For his match-winning performance, Nathan Cleary was awarded the Clive Churchill Medal, which he had previously won in 2021 also. His second-half efforts have also been described by commentators and fans alike to be the best solo grand final performance in history. It was later revealed that Cleary suffered a knee injury in the tenth minute of play.

=== Statistics ===
The 16-point comeback achieved by the Penrith Panthers is the greatest in grand final history, surpassing a previous record held by Melbourne Storm since 1999 (Melbourne's comeback from 14 points down against St George Illawarra) as the biggest-ever comeback in a grand final. The Panthers overturned a 24–8 deficit into a 26–24 final score in the final 20 minutes of the match.

== Post-match ==

As winners of the match, Penrith Panthers earned the right to play in the World Club Challenge against 2023 Super League Grand Final winners.

§ **Recorded information**

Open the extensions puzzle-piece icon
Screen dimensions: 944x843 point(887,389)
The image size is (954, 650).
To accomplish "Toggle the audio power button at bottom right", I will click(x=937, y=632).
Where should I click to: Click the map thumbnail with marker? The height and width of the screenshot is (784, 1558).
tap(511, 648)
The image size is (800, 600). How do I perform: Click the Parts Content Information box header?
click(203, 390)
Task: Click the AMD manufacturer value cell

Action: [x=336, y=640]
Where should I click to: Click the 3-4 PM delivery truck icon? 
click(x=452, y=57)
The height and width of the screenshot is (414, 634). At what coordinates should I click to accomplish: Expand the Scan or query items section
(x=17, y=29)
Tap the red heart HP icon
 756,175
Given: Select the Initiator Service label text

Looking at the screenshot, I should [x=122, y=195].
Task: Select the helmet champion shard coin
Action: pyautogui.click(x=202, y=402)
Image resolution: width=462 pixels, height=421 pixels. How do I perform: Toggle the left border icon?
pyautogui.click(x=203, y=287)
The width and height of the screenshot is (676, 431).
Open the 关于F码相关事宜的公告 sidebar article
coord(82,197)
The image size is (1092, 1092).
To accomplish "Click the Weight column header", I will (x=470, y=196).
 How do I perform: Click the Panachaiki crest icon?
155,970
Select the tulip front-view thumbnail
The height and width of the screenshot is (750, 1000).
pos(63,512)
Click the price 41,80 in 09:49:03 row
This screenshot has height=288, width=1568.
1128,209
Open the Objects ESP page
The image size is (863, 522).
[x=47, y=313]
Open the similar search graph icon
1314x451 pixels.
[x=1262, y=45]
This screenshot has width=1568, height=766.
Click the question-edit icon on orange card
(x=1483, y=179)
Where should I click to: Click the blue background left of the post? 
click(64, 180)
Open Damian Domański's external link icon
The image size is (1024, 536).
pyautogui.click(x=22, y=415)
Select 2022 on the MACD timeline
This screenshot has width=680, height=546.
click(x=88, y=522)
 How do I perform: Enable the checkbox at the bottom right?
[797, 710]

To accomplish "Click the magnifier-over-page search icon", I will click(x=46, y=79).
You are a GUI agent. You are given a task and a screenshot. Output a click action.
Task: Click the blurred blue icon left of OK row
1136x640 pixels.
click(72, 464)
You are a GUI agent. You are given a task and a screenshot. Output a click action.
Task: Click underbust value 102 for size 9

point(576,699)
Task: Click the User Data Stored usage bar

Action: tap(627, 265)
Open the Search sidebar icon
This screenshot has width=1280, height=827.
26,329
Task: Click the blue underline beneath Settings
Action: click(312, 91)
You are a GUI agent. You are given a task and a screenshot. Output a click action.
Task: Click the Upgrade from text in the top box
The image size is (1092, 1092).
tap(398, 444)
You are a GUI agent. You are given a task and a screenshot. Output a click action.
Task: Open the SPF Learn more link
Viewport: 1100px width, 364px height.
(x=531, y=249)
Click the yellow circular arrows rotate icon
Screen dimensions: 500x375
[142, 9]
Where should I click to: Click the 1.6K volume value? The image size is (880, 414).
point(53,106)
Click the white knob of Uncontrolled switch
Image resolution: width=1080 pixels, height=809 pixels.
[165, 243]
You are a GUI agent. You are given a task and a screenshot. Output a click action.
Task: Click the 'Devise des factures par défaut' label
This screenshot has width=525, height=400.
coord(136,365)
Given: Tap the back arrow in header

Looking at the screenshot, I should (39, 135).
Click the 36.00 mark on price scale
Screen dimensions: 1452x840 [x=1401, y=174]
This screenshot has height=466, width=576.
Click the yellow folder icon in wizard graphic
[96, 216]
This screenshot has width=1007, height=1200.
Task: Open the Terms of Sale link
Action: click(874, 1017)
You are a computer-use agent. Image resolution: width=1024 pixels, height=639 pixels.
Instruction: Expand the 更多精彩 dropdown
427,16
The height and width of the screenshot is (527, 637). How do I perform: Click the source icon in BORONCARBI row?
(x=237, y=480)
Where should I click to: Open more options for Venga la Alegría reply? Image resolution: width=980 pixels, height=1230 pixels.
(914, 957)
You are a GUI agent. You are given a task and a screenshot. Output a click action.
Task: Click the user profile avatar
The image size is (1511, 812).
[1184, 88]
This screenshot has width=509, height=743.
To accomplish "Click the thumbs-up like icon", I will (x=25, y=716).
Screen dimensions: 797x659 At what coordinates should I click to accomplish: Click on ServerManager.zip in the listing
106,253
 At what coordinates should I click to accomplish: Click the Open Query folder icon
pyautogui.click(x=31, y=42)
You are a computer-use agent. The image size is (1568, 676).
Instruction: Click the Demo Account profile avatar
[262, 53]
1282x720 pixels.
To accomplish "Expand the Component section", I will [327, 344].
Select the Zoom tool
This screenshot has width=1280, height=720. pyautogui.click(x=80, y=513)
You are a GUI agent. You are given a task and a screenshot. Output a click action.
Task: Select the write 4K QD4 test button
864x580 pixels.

§ **What to do**
a - Name every rugby league club mentioned in the grand final passage.
b - Carry the grand final passage forward from its last sentence.
The records were taken from a different source than the grand final passage.

§ **Results by task**
a - Penrith Panthers, Melbourne Storm, St George Illawarra

b -
The Panthers farewelled triple premiership winners and local juniors Stephen Crichton and Spencer Leniu, who departed for the Canterbury-Bankstown Bulldogs and Sydney Roosters respectively. Bench five-eighth Jack Cogger left for the Newcastle Knights after a single season at Penrith, while utility player Jaeman Salmon also left to join Crichton at the Bulldogs. While he did not feature in the 2023 Grand Final, he did win a premiership in 2022 with Penrith.

== Opening matches ==
Two opening matches were played on the ground prior to the grand final: the NRL State Championship and NRL Women's Grand Final. Both matches were broadcast live throughout Australia by the Nine Network.